Stupid worthless goggles!
This sound like you riding on a hot day, rainy day, or muddy day? Better yet, this sound like you on just about any day you ride? A common cause of frustration for riders is goggles fogging up or just getting dirty, even when it's not raining out, which only serves to obstruct your vision.
Most riders learn to work through minor visual impediments but even the seasoned pro can't find the finish line when it looks like they're riding in clouds or buried underground. Furthermore, if you go the cheap route, i.e. substandard goggles without adequate sweat protection, it's a matter of time before sweat trickles into your eyes causing enough stinging discomfort to force you to the side.
So what's the best way to enjoy a scenic ride through the woods or ensure complete visual acuity around the track for the length of a Moto? Several tricks exist but it first starts with the type of goggles.
First and foremost - DON'T RIDE WITHOUT GOGGLES.
It should be a no-brainer but even the directions on a hair dryer say not to use in a bathtub full of water. Yes, the cameras, every now and then, catch one of your favorite pro riders hauling through a mudder without goggles. When you get to that level, with thousands of dollars on the line and a possible Championship then go ahead and take your chances.
Now that we've cleared that up, when looking for goggles don't go cheap. That's not to say inexpensive goggles are cheap. If you're working within a budget then trust any of the big goggle manufacturers with industrywide respect. At the very least get goggles that feature:
- Anti-fog lens
- Some type of clever venting system
- Face foam - usually triple layer
- UV protection
The more you pay the more exciting features you'll get. However, even with all the technology incorporated into today's goggles, sometimes the environment still wins. So, up your game a bit and invest in goggles designed to counter the elements.
Goggles with Tear-Offs
If you're new to the dirt riding scene watch a race sometime and occasionally you'll see a rider run his hand across his goggles usually in mid-flight after a jump. He's pulling a tear-off which is like a fancy wiper blade for goggles. Tear-offs are thin see-through plastic liners that stretch across the front of goggles. When dirt and mud build up where you can't see anymore, grab a tear-off and it's like a set of new goggles on your head.

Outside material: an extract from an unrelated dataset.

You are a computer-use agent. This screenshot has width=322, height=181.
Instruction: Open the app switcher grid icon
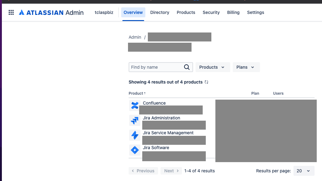[11, 12]
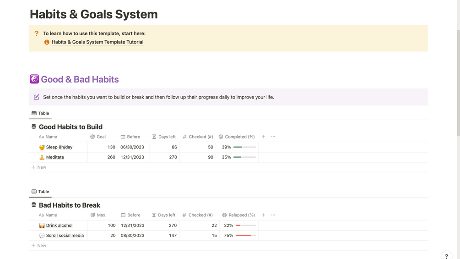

Zach Osborne wearing the tear-off goggle system
The plus side to tear-offs is you can stack 10 or even 20 tear-offs to use throughout a race. The downside is quite often you'll pull more than one and if you're in the middle of a race and need to see quickly, there's no time to be extra careful and pull off one, so you just grab whatever tab is available and pull sometimes at the expense of five or six new ones. Thus, you might go through your entire stack of tear-offs before the race ends. The expense isn't the worry - pretty cheap actually - it's running out of a clear view to the finish line.
Goggles with Roll-Offs
One way to fix the problem that tear-offs present in using more tear-offs than necessary is the roll-off system. This system is like how cameras used a roll of film before digital took over. On one side of your goggles is rolled-up clear film inside a canister and as needed you roll the new film across your field of vision on the goggles as the old film rolls into a canister equipped on the other side of your goggles.
Ryan Dungey wearing the roll-off goggle system
It sounds clunky but the major manufacturers have simplified the system so it works relatively flawlessly. However, the downside of the roll-off system is the time and necessary hand work to get new film across. When you're racing Moto and seconds count this is probably not the best method. Trail riders commonly use this system but it also comes with a steeper price tag.
Extra Tricks for Trouble Free Goggles
Sometimes the weather is just too much for the most adaptable set of goggles so if the mud is overwhelming or you just sweat profusely, especially on a hot day, you'll need reinforcements.
The foam padding around goggles provides comfort, serves as a dam for sweat and acts as an air filter. Like the oil-coated air filter in the dirt bike's engine, dab some baby oil around the outside (not the part that sticks to your face!) of the foam padding on those dry and dusty days to keep the grime out.
The anti-fog lens works...for a while. Then it stops working. So either use an anti-fog cleaner or wipe before riding or replace the old lens with a new dual lens which many riders find helps immensely.
For the heavy sweat days you can stick a Kotex or similar pad to the top inner foam. Yeah, that's right we said it. It works. Now, guys, as far as how you go about getting one well, we leave that to you to figure out. Godspeed.
Extending the length of the dirt bike helmet visor is a great way to keep muck of your face and can be done on the cheap. Since the visor on your helmet features a similar and complimentary shape to a goggle lens tape an old lens to the helmet visor as an added extension. You'll be surprised at how much another inch of coverage keeps your face and goggles free of debris. It's especially helpful if you ever need to remove your goggles during a race.
Trey Canard wearing the two sets of goggles system
Finally, if the double goggle method works for Trey Canard it can work for you. Wearing two sets of goggles is only necessary in a mud race when little is left to chance like fighting for the whole shot as mud coats you from head to boots. Riding with a pair of goggles over another pair offers the quickest and easiest technique to clear vision. Just be prepared to never find the first set.